Little penguins lay two almost identical eggs and you would be forgiven for thinking that the eggs would have the same nutrient composition, however this recent study by researchers from Spain’s Doñana National Park, Environment Canada and Phillip Island Nature Parks has shed some light on this misconception.

Over 12 seasons, data was gathered from the breeding population here on the Summerland Peninsula. Along with careful measuring, weighing and checking of nests, analysis of the stable isotope levels of blood and plasma samples showed that  the first egg received greater nutrient levels, using resources gained from the female’s steady increase in body weight well before egg-laying.
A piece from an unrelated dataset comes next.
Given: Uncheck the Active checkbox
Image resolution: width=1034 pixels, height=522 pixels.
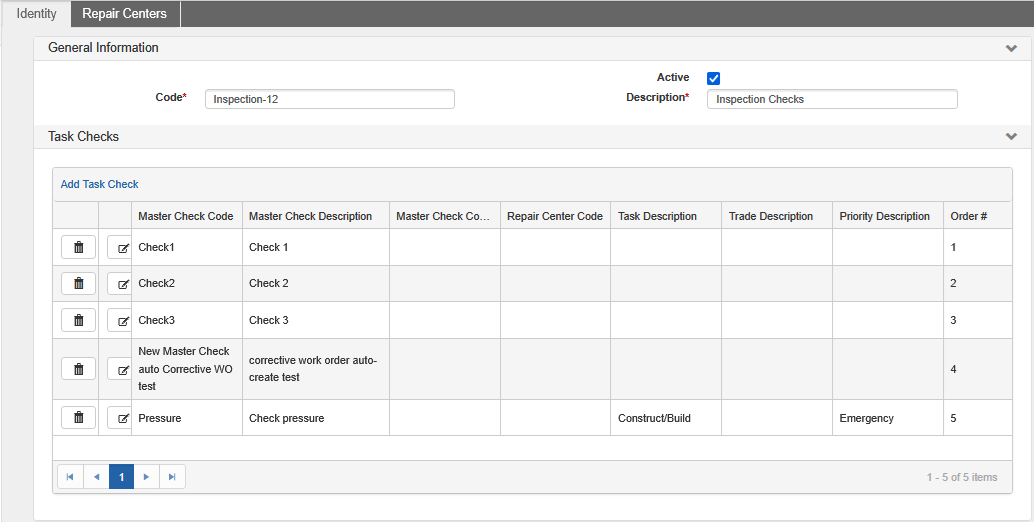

The second egg was formed with resources gained by the female just before laying, which resulted in significantly lower levels of nutrients. This meant that the second egg was not as ‘good’, giving the chick in the first egg a much better chance of fledging successfully.

This strategy was even more obvious in older penguins that had produced several clutches of eggs in previous breeding seasons. It seems that much like it is in the human world, the older and wiser penguins had learned not to put all their eggs in one basket.